ACTION ITEM: Reproduce exactly, and only, the lines below from the one containing "Open the Dimensions settings gear" through the one containing "Click a 100%".

[Dataset excerpts]
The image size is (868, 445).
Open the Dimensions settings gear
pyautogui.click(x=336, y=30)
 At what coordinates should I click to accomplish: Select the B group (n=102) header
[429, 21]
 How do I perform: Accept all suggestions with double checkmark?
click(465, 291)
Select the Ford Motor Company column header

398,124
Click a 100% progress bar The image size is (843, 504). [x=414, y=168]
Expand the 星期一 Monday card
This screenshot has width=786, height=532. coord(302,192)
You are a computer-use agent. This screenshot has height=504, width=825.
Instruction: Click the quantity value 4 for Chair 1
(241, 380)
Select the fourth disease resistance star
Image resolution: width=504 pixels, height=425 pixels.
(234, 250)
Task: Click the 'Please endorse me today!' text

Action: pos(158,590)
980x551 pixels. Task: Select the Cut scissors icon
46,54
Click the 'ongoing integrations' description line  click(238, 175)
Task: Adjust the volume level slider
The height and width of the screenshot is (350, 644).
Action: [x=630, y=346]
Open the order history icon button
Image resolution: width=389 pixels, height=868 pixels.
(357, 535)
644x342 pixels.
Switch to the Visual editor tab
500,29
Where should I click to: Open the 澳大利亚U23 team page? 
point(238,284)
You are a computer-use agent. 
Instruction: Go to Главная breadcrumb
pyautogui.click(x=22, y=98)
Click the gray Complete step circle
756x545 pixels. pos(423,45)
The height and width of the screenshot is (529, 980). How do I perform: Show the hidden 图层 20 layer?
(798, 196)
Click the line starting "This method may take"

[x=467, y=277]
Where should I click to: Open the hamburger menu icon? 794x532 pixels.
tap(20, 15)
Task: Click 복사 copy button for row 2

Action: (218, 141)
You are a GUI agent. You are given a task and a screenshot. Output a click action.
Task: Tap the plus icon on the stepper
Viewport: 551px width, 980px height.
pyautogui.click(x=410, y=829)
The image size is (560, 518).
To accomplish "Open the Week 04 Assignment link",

PROBLEM SOLUTION:
Open the Dimensions settings gear
pyautogui.click(x=336, y=30)
 At what coordinates should I click to accomplish: Select the B group (n=102) header
[429, 21]
 How do I perform: Accept all suggestions with double checkmark?
click(465, 291)
Select the Ford Motor Company column header

398,124
Click a 100% progress bar The image size is (843, 504). [x=414, y=168]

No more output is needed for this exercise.